For the past year and a half, I’ve posted Yoga Drama’s, Granny Stories, Drunk Book Talk’s, and everything in between. During that time, I’ve gained about 9000 new followers, and I’m sure that at least five of you are really confused and would love some context about who I’m referring to and what the tea is for each person. So, for anyone who follows along but might’ve gotten a little lost, here’s a who’s who of everyone I’ve mentioned so far.

Yoga Drama People

  1. Bucket of Fried Chicken

    Bucket might be the most popular and consistent fixture in my Yoga Drama’s. I first saw him when I began practicing at the Hot Yoga studio back in August (2018). He looks like the muscular, bearded version of John Krasinski—which is delicious and charming. I referred to him as Bucket of Fried Chicken because any time someone is attractive, I compare them to my favorite foods. And despite my current health kick, Fried Chicken is my favorite. He’s super kind and straight, and his girlfriend (possibly fiance, who knows) are the best.

  2. Cajun Gravy

    Cajun Gravy is Bucket’s girlfriend/possible fiance. I call her Cajun Gravy because I love Cajun Gravy, and I didn’t like that her original identifier was just the girlfriend to a male I compared to poultry. She’s super kind, looks kind of like the red-head from the Black Mirror ‘San Junipero’ episode… Yes; they really are a perfect couple. She’s also a talented artist, from what i’ve noticed. But I also try not to be a stalker because I saw Single White Female and it doesn’t end well for Jennifer Jason Leigh.

  3. Fart Lady

    The first person I ever gossiped about on Yoga Drama, Fart Lady—yes, that’s just how we’ve come to refer to her—passed gas…THREE TIMES!!! while practicing one day. And no one acknowledged it. Which, lets be real, if you’re new to yoga and all anyone has ever said to you is that farting is a thing we don’t do in public spaces, it can seem a bit shocking.

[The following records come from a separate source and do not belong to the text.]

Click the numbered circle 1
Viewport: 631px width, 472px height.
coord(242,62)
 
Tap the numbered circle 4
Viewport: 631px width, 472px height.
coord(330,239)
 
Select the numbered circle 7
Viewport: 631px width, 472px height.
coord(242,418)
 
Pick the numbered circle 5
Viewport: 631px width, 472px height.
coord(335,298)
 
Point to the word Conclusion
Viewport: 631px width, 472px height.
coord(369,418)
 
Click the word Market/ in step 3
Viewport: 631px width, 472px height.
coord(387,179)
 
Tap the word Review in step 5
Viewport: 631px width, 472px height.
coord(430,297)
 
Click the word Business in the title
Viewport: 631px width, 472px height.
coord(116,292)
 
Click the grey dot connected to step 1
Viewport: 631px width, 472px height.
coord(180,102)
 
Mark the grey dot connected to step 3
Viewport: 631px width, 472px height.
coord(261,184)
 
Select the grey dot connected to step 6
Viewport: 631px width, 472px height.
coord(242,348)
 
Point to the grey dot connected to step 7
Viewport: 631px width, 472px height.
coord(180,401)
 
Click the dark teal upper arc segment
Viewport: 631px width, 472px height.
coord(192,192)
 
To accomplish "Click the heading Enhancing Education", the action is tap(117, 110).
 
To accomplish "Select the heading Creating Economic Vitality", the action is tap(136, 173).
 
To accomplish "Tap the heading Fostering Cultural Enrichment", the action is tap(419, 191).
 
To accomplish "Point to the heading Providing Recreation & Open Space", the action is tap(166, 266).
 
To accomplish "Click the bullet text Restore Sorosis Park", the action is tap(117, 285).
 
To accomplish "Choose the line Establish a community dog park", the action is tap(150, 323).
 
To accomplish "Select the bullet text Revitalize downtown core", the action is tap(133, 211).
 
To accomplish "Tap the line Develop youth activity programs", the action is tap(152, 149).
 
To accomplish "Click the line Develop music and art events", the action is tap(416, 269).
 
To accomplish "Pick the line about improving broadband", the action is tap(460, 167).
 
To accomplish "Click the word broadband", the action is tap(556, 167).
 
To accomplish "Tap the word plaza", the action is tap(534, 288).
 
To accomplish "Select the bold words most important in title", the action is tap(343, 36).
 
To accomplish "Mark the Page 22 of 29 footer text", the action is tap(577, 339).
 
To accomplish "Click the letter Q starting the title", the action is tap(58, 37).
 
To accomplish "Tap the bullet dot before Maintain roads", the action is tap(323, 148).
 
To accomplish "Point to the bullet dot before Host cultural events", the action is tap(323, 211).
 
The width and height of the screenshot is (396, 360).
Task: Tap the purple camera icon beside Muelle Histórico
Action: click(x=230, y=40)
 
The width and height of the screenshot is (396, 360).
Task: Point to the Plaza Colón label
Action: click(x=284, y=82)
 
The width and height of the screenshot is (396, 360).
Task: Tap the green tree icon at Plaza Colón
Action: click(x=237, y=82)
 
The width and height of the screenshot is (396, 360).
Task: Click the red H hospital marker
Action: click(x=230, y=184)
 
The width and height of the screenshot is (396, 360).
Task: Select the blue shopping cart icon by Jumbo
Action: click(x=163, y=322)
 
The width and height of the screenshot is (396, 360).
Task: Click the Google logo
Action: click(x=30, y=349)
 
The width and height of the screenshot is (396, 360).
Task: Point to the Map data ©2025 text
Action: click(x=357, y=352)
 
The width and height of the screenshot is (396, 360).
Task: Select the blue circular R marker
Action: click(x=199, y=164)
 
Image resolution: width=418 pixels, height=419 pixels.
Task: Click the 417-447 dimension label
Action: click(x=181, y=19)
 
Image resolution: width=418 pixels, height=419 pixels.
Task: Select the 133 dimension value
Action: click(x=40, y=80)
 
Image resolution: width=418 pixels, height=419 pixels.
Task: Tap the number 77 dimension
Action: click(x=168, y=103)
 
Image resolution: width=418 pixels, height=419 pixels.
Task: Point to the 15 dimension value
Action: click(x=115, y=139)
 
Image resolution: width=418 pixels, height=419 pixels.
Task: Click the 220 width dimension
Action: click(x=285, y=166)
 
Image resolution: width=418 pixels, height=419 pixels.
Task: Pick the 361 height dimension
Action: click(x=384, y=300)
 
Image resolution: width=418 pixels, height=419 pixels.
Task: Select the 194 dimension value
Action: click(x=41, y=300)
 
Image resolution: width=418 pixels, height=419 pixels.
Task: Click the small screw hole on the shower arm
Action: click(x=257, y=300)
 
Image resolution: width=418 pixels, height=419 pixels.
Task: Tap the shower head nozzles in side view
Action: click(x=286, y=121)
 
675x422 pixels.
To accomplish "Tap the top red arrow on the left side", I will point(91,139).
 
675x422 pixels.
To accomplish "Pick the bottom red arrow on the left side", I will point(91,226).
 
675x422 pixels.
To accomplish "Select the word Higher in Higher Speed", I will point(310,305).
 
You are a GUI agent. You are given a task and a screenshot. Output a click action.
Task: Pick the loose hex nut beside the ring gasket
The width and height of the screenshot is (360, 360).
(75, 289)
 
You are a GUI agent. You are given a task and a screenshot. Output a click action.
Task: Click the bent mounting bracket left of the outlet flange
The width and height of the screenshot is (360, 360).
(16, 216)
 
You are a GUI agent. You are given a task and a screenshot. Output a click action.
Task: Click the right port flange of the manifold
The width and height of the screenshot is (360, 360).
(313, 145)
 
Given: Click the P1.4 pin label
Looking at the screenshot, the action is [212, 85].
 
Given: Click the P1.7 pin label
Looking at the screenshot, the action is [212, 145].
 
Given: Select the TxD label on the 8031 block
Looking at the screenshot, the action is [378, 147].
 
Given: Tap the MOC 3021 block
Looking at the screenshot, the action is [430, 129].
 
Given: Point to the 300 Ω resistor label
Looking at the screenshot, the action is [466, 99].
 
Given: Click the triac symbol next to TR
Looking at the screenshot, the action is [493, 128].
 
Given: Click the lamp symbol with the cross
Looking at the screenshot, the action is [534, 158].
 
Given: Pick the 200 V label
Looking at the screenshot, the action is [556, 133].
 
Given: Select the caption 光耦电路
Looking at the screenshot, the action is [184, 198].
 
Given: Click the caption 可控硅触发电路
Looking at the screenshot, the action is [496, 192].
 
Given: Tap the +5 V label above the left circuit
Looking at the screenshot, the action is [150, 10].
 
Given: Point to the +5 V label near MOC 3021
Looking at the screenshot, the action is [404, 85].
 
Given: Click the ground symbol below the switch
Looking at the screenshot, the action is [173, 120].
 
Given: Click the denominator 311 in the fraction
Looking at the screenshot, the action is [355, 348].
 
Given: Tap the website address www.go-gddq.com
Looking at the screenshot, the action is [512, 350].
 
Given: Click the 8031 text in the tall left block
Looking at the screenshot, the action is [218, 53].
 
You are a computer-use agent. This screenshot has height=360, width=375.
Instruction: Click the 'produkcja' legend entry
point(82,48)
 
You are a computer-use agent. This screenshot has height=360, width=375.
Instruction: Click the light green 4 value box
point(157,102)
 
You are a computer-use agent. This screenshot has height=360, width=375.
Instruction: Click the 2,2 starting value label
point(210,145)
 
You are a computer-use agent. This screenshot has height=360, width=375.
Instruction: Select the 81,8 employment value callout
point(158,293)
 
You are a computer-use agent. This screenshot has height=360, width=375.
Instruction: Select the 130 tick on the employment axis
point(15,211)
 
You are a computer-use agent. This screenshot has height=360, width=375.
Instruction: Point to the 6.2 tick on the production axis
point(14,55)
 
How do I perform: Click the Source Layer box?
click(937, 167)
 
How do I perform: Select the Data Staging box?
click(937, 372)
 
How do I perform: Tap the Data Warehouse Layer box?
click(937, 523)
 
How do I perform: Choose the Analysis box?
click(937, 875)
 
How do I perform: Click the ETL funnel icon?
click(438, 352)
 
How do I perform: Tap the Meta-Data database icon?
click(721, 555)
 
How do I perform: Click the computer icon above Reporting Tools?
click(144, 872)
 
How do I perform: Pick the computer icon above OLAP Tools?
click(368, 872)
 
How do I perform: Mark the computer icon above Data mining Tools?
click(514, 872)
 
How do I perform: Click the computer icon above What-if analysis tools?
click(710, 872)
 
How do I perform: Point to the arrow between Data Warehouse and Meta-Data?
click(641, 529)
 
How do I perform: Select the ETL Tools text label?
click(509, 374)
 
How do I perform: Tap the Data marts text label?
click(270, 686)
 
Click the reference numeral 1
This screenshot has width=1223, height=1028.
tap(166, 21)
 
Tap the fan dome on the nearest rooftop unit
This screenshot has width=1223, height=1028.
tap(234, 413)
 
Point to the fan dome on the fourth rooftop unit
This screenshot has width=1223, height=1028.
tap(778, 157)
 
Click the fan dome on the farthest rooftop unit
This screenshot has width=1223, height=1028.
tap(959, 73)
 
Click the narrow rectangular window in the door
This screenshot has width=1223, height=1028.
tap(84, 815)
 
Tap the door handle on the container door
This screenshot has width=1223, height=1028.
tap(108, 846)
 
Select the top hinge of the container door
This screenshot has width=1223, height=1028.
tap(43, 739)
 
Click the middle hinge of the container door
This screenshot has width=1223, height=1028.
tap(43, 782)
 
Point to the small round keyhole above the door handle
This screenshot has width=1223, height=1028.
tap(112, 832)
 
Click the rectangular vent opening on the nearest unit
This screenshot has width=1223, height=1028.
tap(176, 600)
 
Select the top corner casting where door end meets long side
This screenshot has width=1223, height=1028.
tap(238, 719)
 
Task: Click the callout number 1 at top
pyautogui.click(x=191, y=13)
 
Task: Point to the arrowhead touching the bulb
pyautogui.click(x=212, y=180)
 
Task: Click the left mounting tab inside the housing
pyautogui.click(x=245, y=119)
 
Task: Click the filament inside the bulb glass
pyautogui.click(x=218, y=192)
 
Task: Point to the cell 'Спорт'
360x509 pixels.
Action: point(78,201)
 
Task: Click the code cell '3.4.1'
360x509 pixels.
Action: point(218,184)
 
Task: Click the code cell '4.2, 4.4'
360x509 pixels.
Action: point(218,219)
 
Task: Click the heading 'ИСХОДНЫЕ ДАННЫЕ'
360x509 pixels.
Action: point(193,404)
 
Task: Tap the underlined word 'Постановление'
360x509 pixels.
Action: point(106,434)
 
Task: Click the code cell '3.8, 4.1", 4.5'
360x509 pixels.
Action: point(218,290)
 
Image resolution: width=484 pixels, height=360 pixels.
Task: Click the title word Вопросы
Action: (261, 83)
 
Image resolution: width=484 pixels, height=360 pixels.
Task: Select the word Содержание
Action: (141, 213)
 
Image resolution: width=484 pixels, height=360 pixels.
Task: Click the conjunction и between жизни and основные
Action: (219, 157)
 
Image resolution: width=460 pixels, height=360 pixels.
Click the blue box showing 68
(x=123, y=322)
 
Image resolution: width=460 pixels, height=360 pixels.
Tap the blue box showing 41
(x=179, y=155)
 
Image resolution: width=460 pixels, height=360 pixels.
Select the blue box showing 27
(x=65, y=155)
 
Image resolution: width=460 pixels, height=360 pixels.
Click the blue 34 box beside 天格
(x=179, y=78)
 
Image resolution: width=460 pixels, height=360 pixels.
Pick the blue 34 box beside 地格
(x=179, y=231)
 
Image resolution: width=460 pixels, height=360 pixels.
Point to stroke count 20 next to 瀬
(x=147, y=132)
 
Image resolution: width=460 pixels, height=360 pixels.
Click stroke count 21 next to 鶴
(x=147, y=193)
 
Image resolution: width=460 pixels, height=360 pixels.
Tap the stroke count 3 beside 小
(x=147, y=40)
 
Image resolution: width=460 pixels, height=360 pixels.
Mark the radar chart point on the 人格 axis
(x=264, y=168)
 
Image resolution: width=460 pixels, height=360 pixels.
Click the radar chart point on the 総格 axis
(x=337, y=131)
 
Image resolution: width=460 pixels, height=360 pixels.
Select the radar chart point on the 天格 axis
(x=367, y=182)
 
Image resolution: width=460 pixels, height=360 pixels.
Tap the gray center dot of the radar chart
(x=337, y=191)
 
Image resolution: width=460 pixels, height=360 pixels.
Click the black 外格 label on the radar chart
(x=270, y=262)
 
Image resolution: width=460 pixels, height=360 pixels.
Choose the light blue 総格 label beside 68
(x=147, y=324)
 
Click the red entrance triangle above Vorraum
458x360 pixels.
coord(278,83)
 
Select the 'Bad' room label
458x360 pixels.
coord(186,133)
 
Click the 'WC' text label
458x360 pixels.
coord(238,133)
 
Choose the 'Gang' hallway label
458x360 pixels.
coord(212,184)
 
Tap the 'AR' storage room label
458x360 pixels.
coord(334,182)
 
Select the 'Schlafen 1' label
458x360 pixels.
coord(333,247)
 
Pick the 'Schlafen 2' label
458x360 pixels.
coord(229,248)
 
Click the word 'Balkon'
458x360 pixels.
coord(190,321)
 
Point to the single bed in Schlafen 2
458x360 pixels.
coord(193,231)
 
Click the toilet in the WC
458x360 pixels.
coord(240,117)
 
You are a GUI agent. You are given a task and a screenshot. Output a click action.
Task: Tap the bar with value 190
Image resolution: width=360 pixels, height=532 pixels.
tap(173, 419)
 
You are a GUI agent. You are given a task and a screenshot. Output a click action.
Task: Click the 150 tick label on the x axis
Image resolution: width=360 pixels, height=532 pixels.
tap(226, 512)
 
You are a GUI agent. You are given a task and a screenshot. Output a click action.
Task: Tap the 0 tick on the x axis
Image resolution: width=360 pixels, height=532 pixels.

She doesn’t always like me, since I said excuse you (kindly, and only when I didn’t know better) but at this point, it’s all in the past. She still makes random appearances.

  4. Fake Karen

    While the original yoga studio was having renovations, after that terrible event, I practiced at their other location. On one of my last classes, I sat—before class started—whispering to my friend and yoga buddy (Ashley), and Fake Karen looked over and mouthed, “I wish they would just shut up!” which I found very rude. I almost cried during class, until she stood on her head and I realized that she wasn’t a good person anyway. Although, since then, I’ve done a headstand, so I don’t know what that says about me. We’ll probably see her again eventually.


  1. Husband

    Tyler is my husband, I refer to him as both. Y’all always want to see more of him, but we’re deeply in competition with each other right now, and I can’t let him outshine me. He’ll have the smallest description.

  2. Granny

    My Granny is the woman who raised me—off and on—and she even took me home from the hospital. She’s a democrat, was married six times, has three children, and has read the bible every year since 1973. Believe me, I’m just as impressed as anyone. She’s very opinionated and very shady, and she doesn’t tolerate hatred of any kind. She hasn’t always been the easiest, but she’s always been funny. Y’all also seem to like seeing her. I’ll update on her as questions are asked. lol

If you guys have questions about any of the other people I mention, i’ll slowly be adding to this list as time goes on lol. Just let me know!!!